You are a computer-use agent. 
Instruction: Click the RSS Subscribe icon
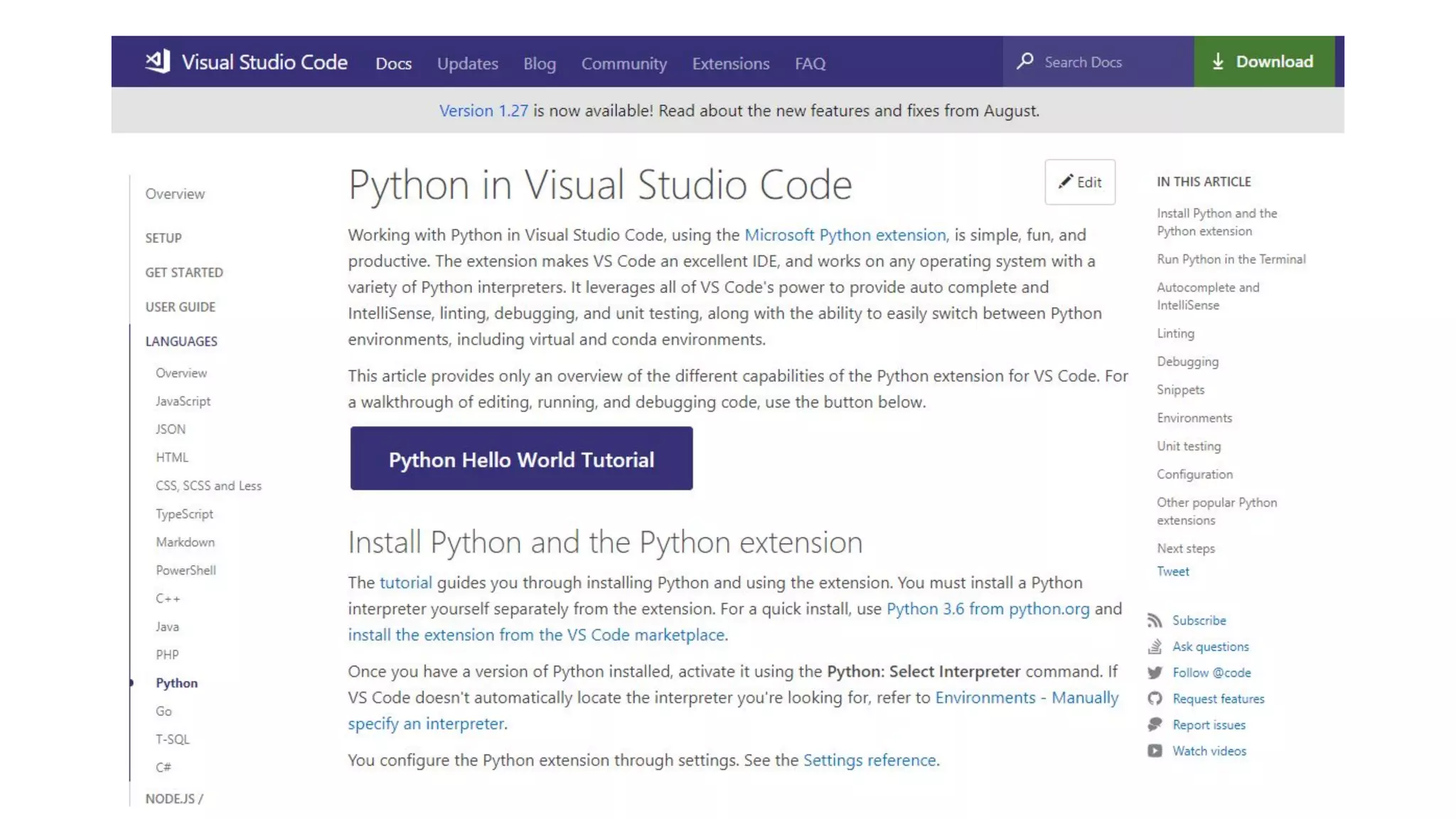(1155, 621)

================================

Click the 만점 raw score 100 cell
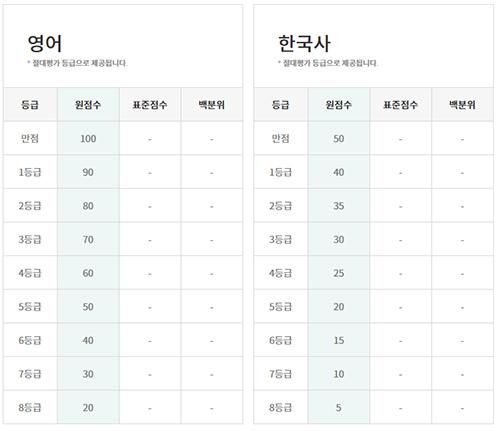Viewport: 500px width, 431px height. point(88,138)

================================

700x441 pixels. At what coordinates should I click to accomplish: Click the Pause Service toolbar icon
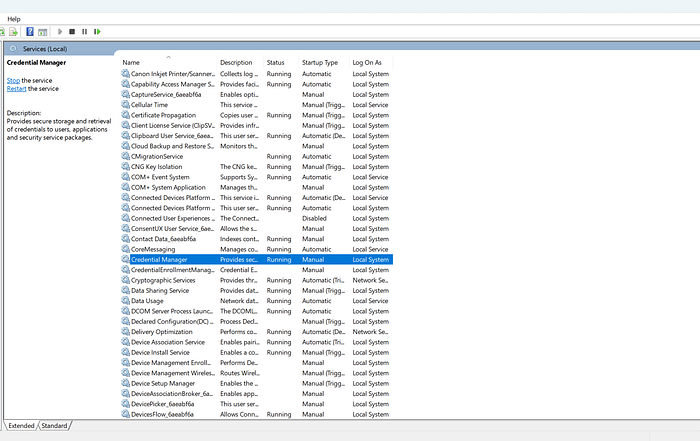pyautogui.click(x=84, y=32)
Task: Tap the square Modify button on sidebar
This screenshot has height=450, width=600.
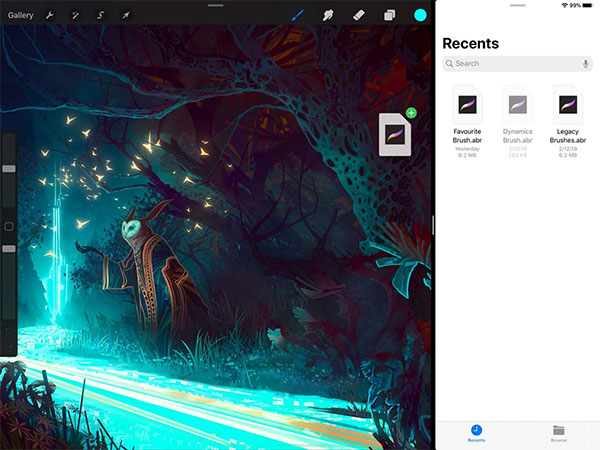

================================

Arrange the data from the line containing "You are a computer-use agent." through the line containing "(1155, 621)", inclusive, as a numbered list with blank lines omitted. Leave the pictures out.

Final result
1. You are a computer-use agent. 
2. Instruction: Click the RSS Subscribe icon
3. (1155, 621)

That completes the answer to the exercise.